Items stored from a collection:
----
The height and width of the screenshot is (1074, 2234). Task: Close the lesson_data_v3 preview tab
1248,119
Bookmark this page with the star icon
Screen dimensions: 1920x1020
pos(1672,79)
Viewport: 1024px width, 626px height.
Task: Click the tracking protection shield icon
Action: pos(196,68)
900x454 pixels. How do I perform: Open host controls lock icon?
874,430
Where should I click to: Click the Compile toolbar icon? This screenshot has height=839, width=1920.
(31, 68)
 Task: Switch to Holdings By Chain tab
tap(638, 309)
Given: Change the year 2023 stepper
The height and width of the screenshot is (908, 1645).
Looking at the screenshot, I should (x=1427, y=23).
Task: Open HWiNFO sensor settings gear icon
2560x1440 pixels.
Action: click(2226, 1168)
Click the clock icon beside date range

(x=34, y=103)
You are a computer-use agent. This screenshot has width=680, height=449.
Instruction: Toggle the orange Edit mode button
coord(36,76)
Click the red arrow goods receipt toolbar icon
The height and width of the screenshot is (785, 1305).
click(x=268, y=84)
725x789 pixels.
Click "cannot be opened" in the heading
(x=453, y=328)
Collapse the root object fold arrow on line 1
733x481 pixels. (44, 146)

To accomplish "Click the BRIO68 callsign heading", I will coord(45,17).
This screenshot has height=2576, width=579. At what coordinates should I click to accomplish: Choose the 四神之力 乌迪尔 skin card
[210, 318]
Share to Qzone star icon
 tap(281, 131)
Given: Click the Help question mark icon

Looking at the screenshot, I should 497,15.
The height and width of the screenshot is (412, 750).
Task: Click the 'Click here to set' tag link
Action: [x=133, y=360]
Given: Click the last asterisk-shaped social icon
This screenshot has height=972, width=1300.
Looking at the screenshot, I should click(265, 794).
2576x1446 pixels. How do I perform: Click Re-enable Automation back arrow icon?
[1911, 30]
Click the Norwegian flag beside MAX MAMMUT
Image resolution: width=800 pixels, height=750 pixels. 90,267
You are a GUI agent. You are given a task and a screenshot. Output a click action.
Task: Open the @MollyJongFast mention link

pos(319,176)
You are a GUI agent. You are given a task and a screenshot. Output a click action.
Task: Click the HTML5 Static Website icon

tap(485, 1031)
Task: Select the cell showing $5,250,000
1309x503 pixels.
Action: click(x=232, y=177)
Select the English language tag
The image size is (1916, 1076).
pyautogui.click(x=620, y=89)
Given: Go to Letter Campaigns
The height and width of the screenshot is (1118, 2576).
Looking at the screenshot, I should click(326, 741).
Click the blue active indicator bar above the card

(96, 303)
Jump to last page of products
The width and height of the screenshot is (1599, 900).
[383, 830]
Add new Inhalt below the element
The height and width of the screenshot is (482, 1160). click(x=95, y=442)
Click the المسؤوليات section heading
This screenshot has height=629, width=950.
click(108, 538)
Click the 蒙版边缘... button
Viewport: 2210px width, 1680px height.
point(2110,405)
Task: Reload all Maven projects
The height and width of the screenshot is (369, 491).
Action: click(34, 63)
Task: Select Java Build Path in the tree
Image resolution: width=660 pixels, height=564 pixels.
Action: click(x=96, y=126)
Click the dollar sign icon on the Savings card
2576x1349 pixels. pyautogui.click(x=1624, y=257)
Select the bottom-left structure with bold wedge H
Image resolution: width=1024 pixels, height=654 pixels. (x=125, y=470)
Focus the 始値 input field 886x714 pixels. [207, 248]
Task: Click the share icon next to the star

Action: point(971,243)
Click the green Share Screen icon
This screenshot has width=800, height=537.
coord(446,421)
----
Required work >> How many of the lines above contain the string "link", with case counting? Reply with the number only.

Full solution >> 2